> **Énoncé**
Recopiez fidèlement la notice consacrée à Matthieu Gosztola, depuis « Pianiste de formation, photographe » jusqu'à « et à l’étranger. » inclus.

> **Extrait**
Membre du comité de rédaction

 

Docteur en littérature française, Matthieu Gosztola a obtenu en 2007 le Prix des découvreurs. Une vingtaine d’ouvrages parus, parmi lesquels Débris de tuer, Rwanda, 1994 (Atelier de l’agneau), Recueil des caresses échangées entre Camille Claudel et Auguste Rodin (Éditions de l’Atlantique), Matière à respirer (Création et Recherche). Ces ouvrages sont des recueils de poèmes, des ensembles d’aphorismes, des proses, des essais. Par ailleurs, il a publié des articles et critiques dans les revues et sites Internet suivants : Acta fabula, CCP (Cahier Critique de Poésie), Europe, Histoires Littéraires, L’Étoile-Absinthe, La Cause littéraire, La Licorne, La Main millénaire, La Vie littéraire, Les Nouveaux Cahiers de la Comédie-Française, Poezibao, Recours au poème, remue.net, Terre à Ciel, Tutti magazine.

Pianiste de formation, photographe de l’infime, universitaire, spécialiste de la fin-de-siècle, il participe à des colloques internationaux et donne des lectures de poèmes en France et à l’étranger.

> **Matériel fourni**
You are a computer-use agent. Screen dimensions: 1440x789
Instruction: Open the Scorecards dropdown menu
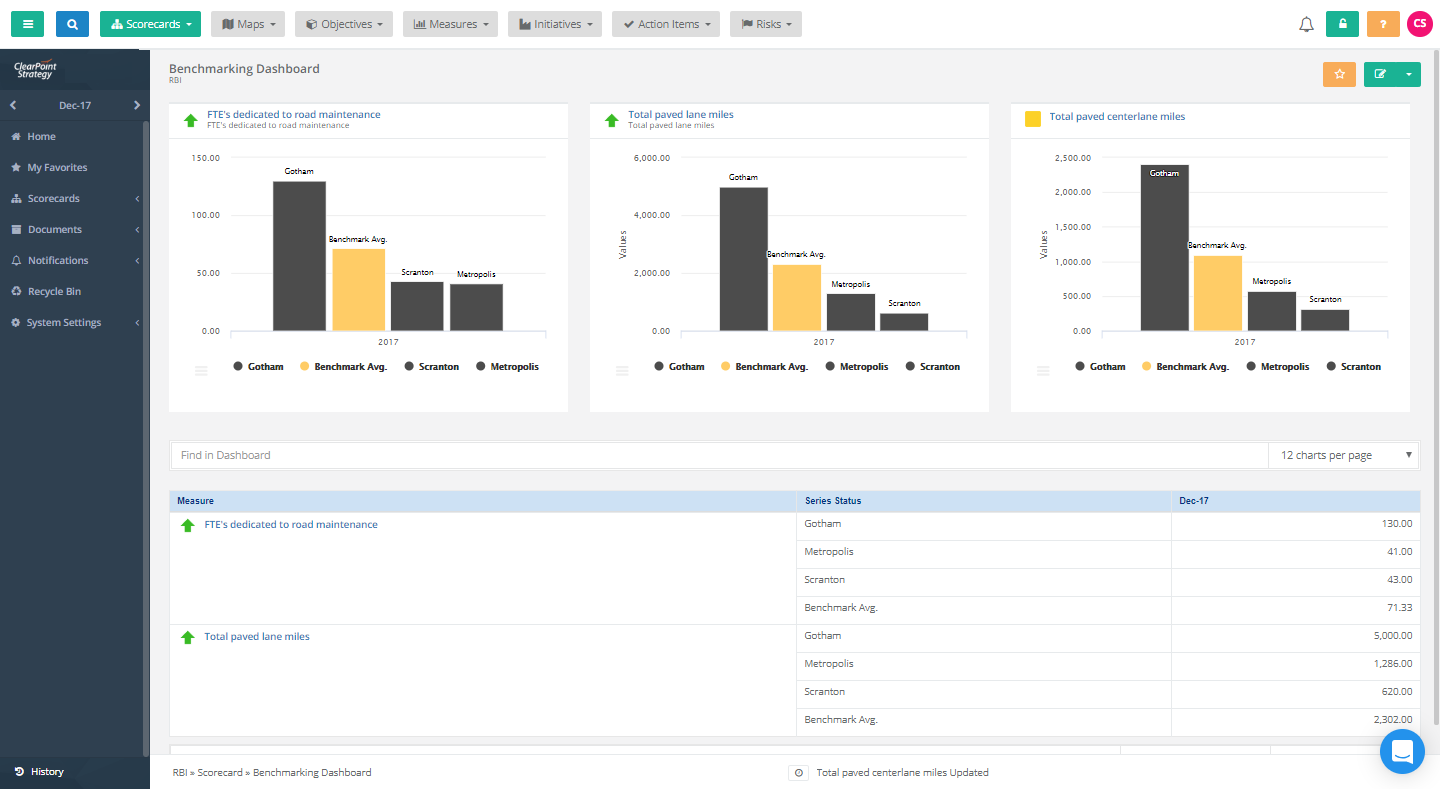150,23
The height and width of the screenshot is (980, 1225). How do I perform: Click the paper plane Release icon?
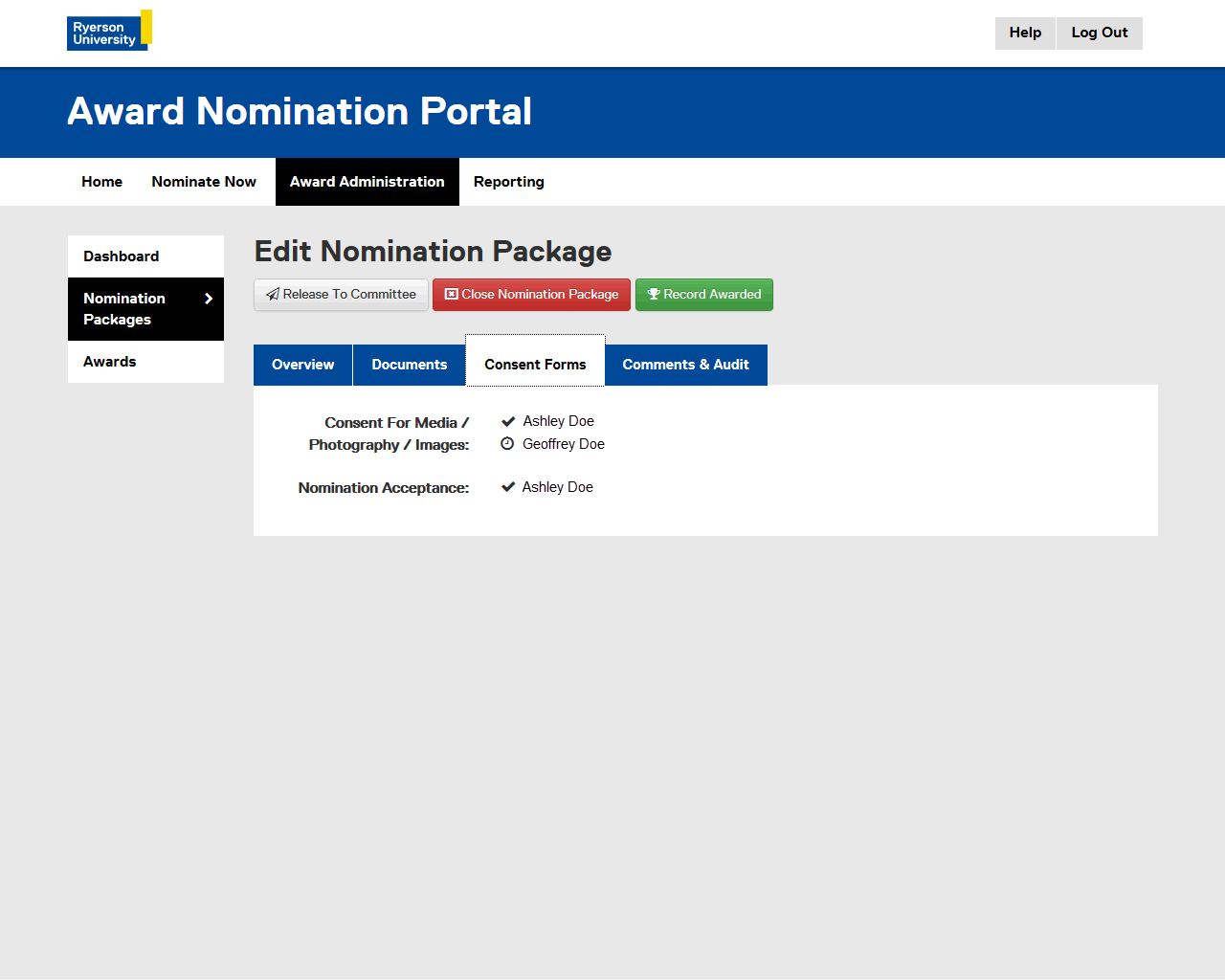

> **Réponse rédigée**
Pianiste de formation, photographe de l’infime, universitaire, spécialiste de la fin-de-siècle, il participe à des colloques internationaux et donne des lectures de poèmes en France et à l’étranger.